Die Europäische Zentralbank (EZB) will das wegen der Pandemie aufgelegte Anleihekaufprogramm PEPP planmäßig im März 2022 beenden. Bei ihrer Sitzung am Donnerstag haben die Währungshüter aber beschlossen, das ältere Kaufprogramm APP zeitweise aufzustocken, um den Wegfall der monatlichen PEPP-Käufe zu lindern. Damit leitet auch die EZB ihren Ausstieg aus der ultralockeren Geldpolitik ein, agiert dabei aber vorsichtiger als die US-Notenbank. Wie beurteilen Anlagestrategen und Ökonomen das Vorgehen? Hier einige ausgewählte Stimmen zur EZB-Sitzung.

Otmar Lang, Chefvolkswirt der Targobank:

Die EZB hat es geschafft, sich aus ihrem Korsett der vergangenen Wochen zu befreien. Bislang hatte sie stets klar signalisiert, ihren geldpolitischen Kurs im kommenden Jahr in jedem Fall beizubehalten. Heute hat sie den Grundstein für das Auslaufen ihrer Kaufprogramme gelegt. Dabei geht sie so defensiv vor, dass man – anders als bei der Bank of England oder der amerikanischen Notenbank Fed – höchstens von einem „Richtungswechsel light“ sprechen kann. Vielmehr hält sich die EZB weiterhin alle Optionen offen.

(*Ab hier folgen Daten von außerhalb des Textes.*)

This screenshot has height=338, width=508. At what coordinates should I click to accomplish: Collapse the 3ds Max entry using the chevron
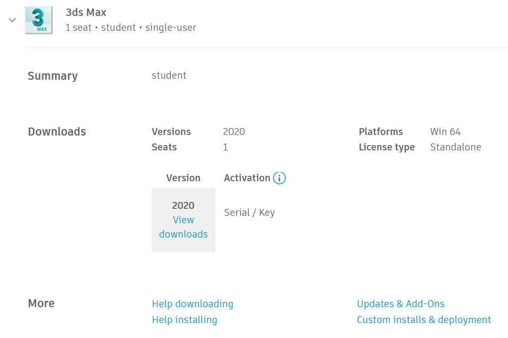click(12, 19)
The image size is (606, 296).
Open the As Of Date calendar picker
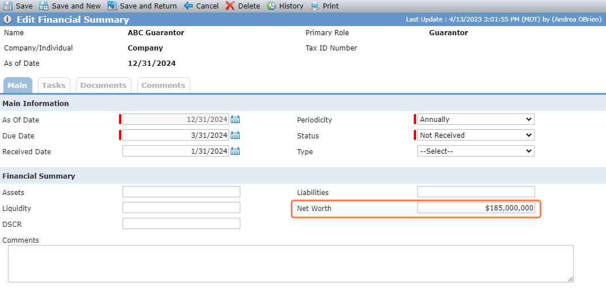[235, 120]
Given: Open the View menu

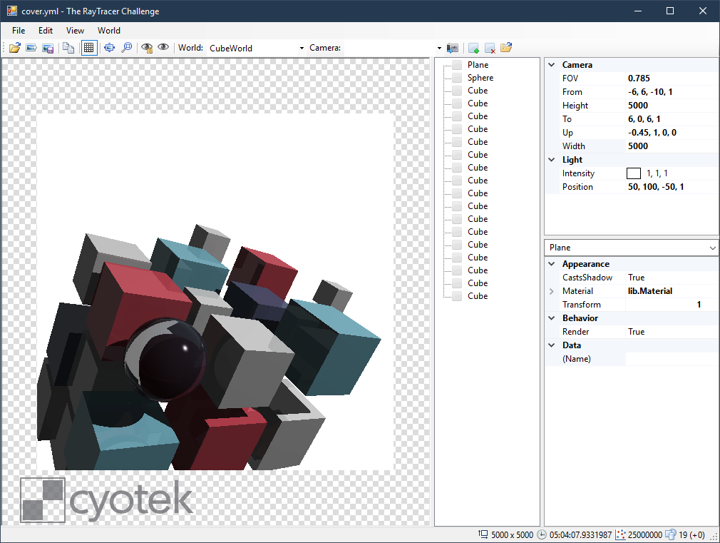Looking at the screenshot, I should 75,31.
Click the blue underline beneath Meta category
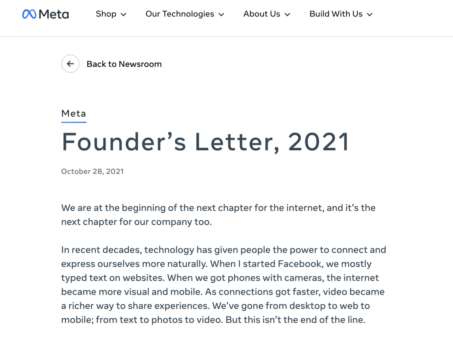 73,122

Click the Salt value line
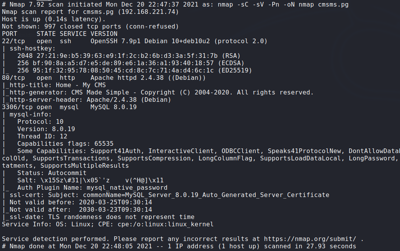[90, 180]
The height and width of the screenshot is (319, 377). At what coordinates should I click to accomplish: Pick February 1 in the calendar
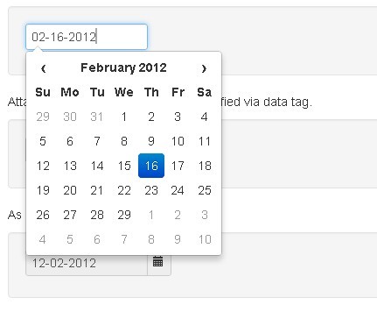point(124,117)
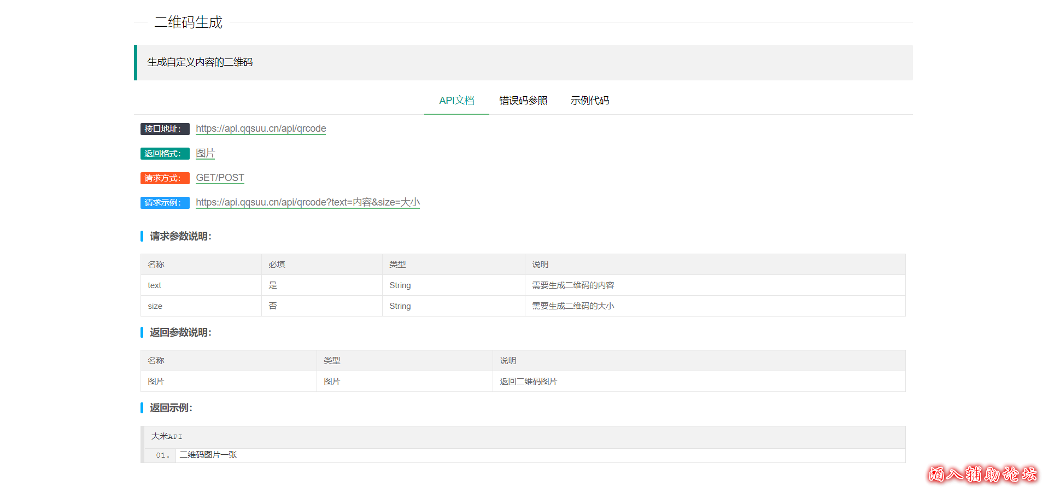
Task: Click the 图片 return format link
Action: point(205,153)
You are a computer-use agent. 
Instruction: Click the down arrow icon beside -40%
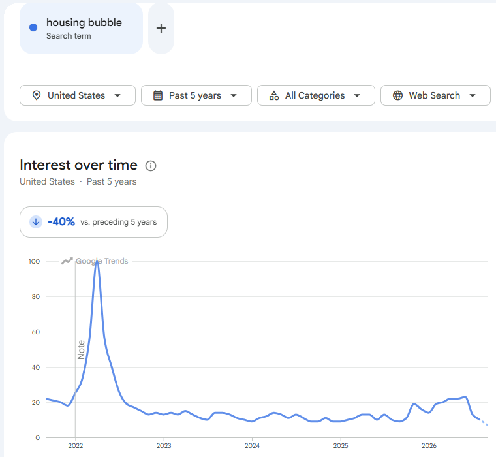tap(36, 222)
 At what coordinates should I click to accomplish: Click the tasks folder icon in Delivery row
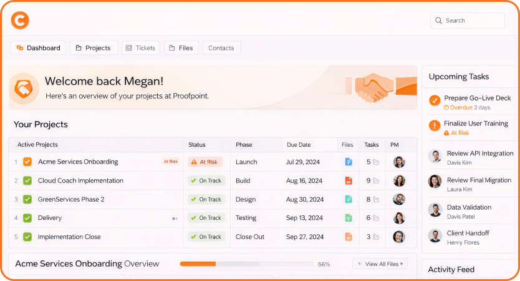tap(376, 218)
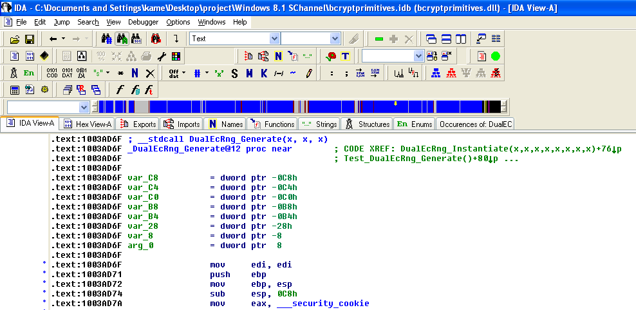Click the wrench tool icon
636x310 pixels.
(x=162, y=56)
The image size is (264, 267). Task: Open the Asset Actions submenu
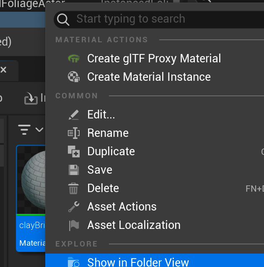click(122, 207)
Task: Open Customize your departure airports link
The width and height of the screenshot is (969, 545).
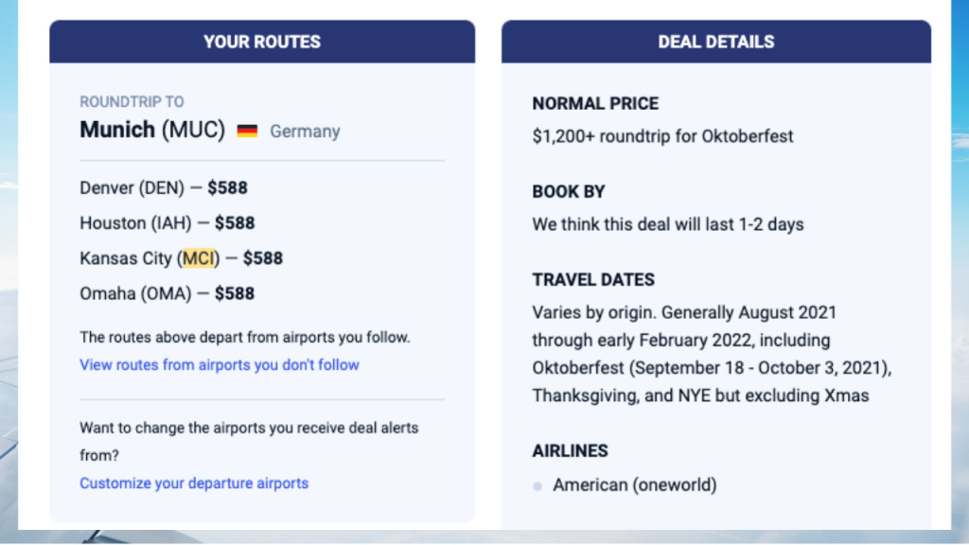Action: coord(194,483)
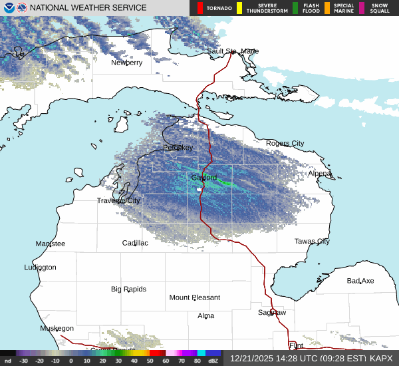Click the magenta Snow Squall legend box
The height and width of the screenshot is (366, 399).
pos(362,8)
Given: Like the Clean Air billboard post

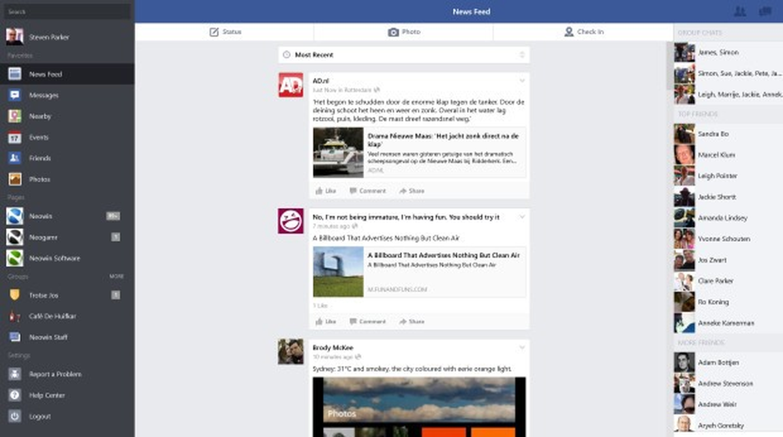Looking at the screenshot, I should tap(326, 322).
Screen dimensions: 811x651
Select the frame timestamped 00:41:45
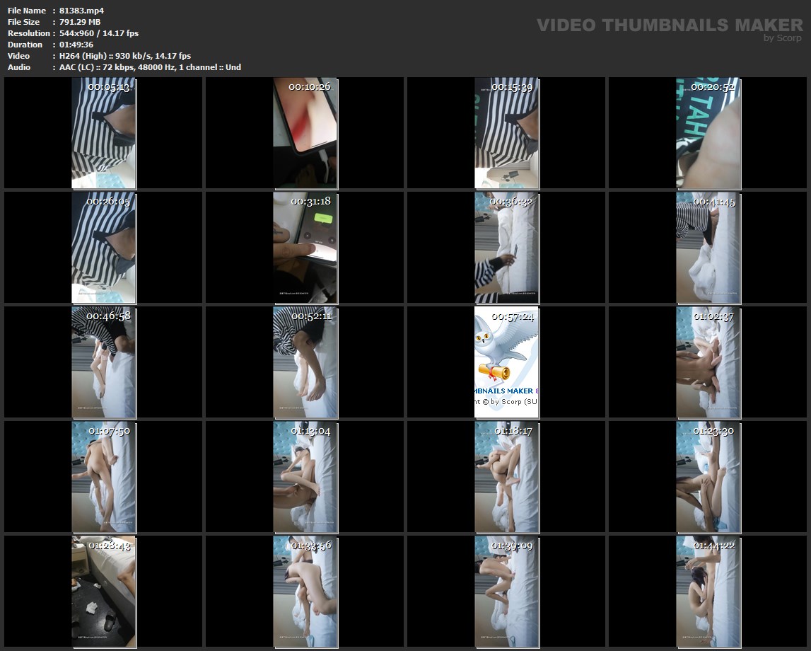[x=708, y=248]
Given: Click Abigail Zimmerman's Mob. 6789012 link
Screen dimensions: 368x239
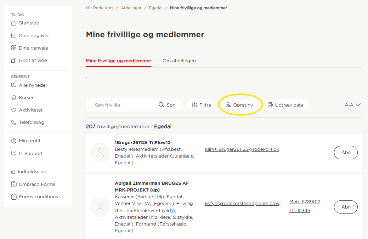Looking at the screenshot, I should tap(305, 202).
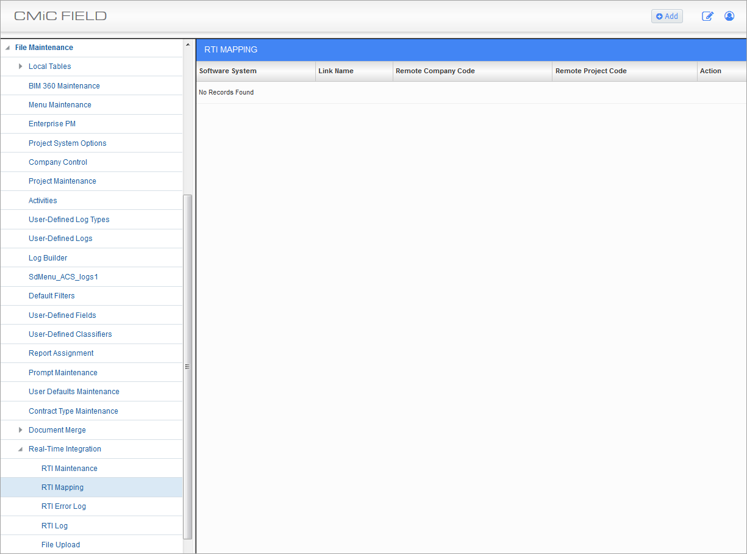Image resolution: width=747 pixels, height=554 pixels.
Task: Click the CMiC FIELD logo
Action: point(59,15)
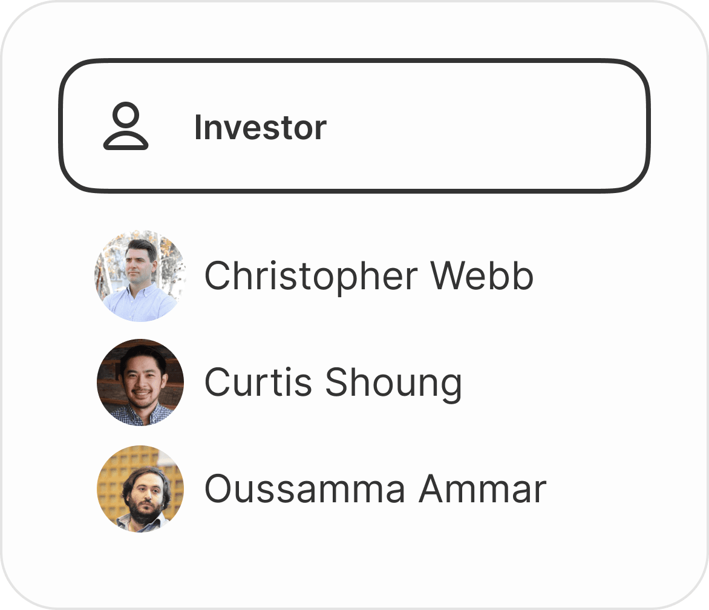Click the surname Webb in the list
The height and width of the screenshot is (610, 709).
click(482, 276)
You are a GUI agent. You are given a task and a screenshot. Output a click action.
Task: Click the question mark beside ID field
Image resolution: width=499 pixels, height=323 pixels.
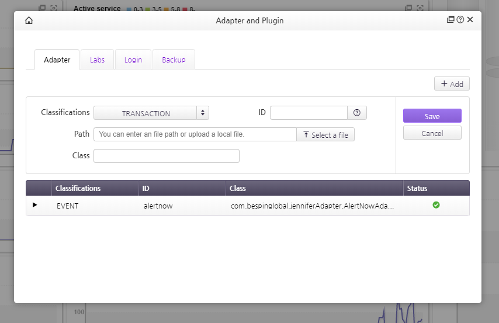[x=357, y=113]
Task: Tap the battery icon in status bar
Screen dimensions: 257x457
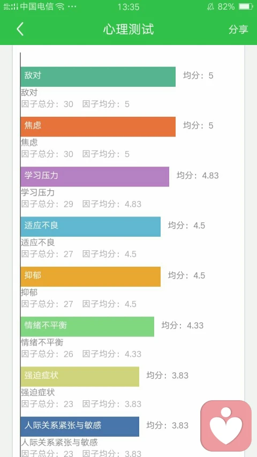Action: [245, 6]
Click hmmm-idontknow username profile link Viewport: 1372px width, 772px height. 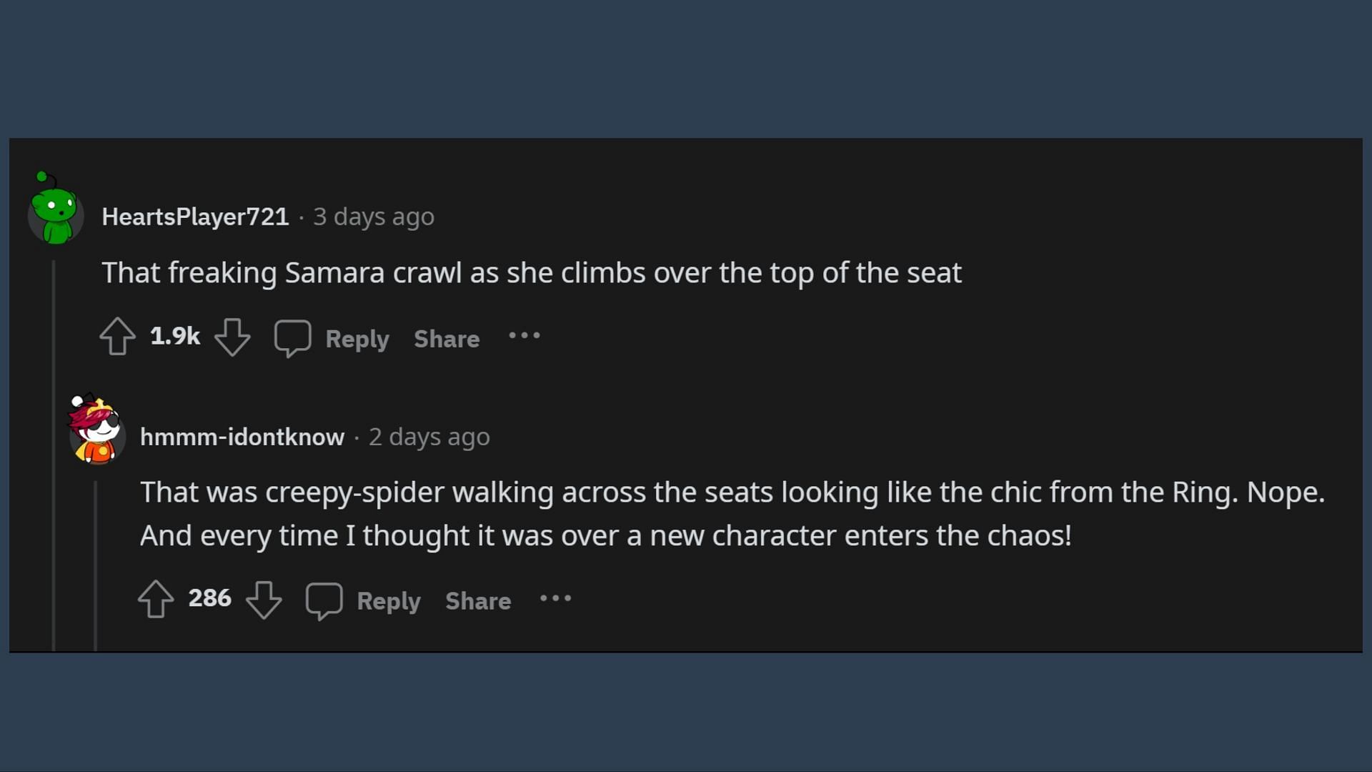click(x=242, y=435)
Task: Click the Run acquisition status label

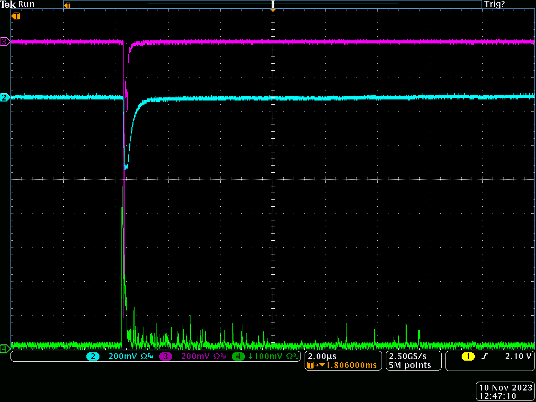Action: point(26,4)
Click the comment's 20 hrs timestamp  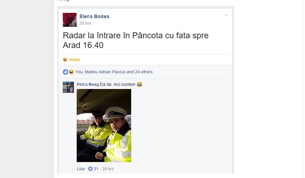108,169
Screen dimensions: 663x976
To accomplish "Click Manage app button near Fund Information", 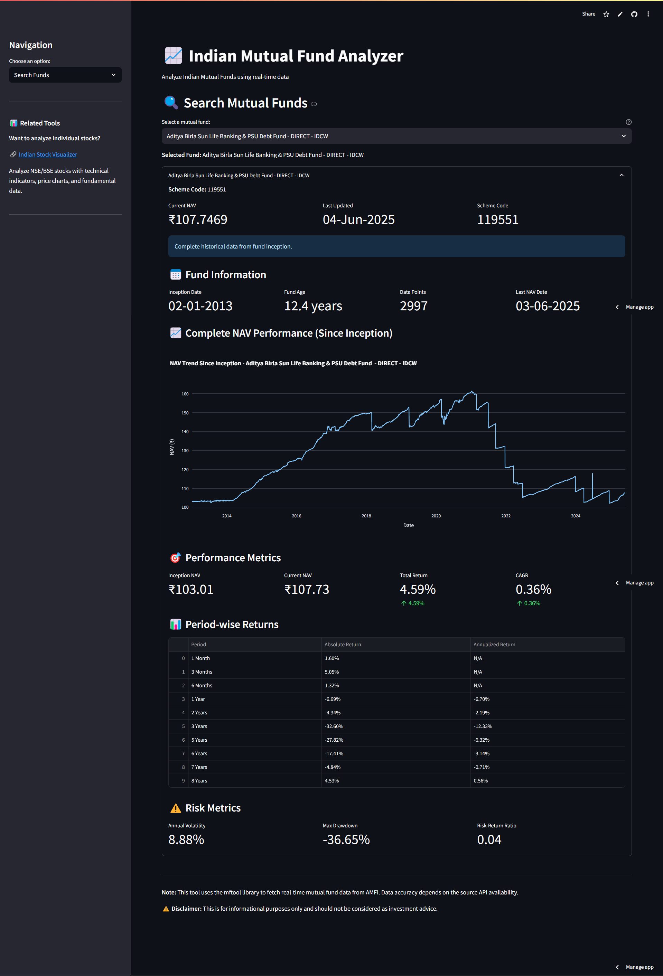I will coord(639,307).
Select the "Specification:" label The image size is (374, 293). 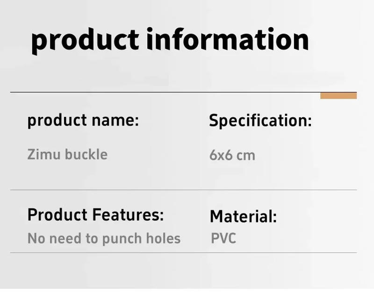click(x=260, y=121)
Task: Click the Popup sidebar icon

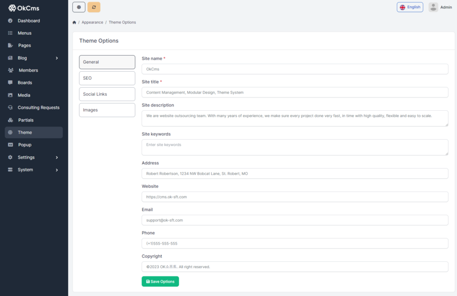Action: tap(10, 145)

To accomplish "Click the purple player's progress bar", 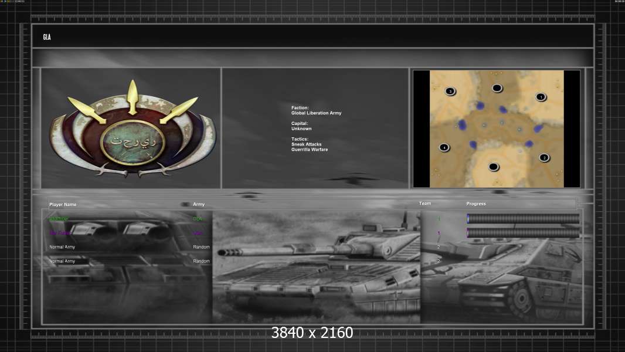I will point(523,233).
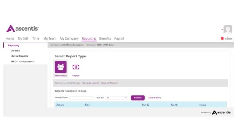Open EEO-1 Component 2 in sidebar
The height and width of the screenshot is (130, 236).
[x=23, y=61]
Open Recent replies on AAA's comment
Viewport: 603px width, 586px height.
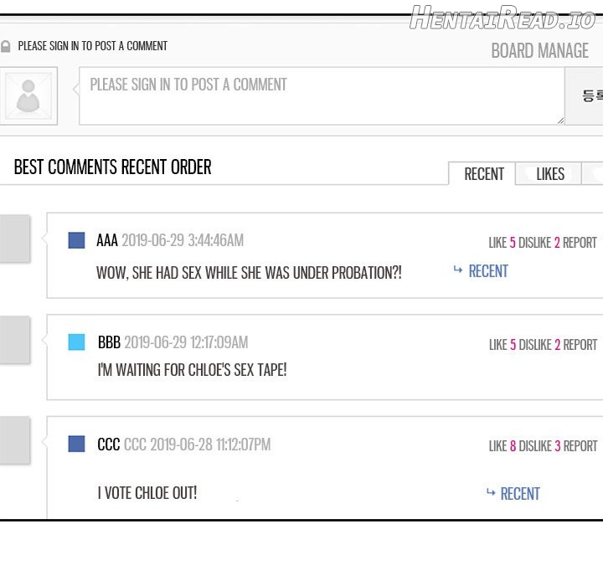point(488,271)
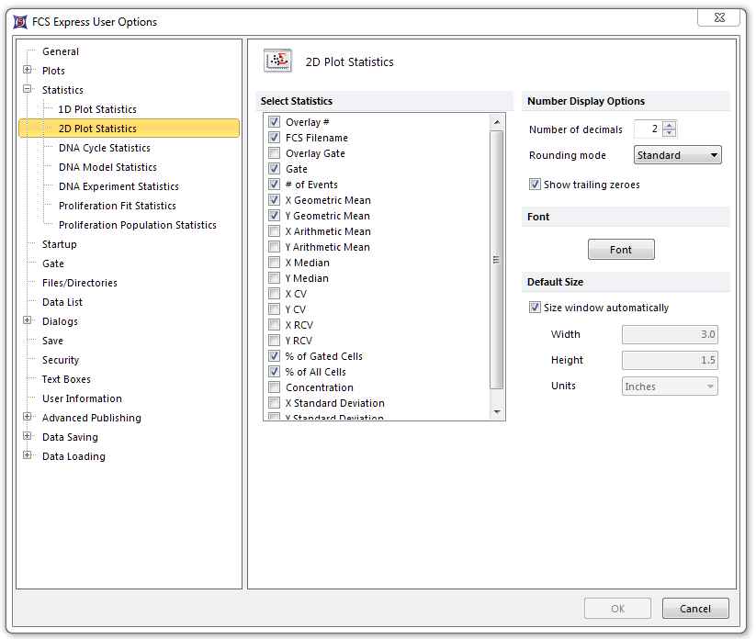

Mit der Anpassung ihrer Ankaufprogramme reagiert sie nur sehr vorsichtig auf die jüngste Preisentwicklung. In Europa ist die Inflation auf 4,9 Prozent gesprungen, aber sie könnte 2022 bereits im Januar den Rückwärtsgang einlegen. Hinzu kommt: Die Auswirkungen der Corona-Mutation Omikron kann derzeit niemand verlässlich einschätzen. Das hält die konjunkturelle Unsicherheit hoch.

Mit seinen heutigen Formulierungen hat der EZB-Rat Zeit gewonnen, um zu einem späteren Zeitpunkt eine Nachschärfung – in die eine oder andere Richtung – beschließen zu können. So macht er es innerhalb der EZB aktuell Tauben und Falken gleichermaßen recht – und ist dabei geldpolitisch noch nicht so festgelegt wie die Kollegen bei der britischen oder der amerikanischen Notenbank.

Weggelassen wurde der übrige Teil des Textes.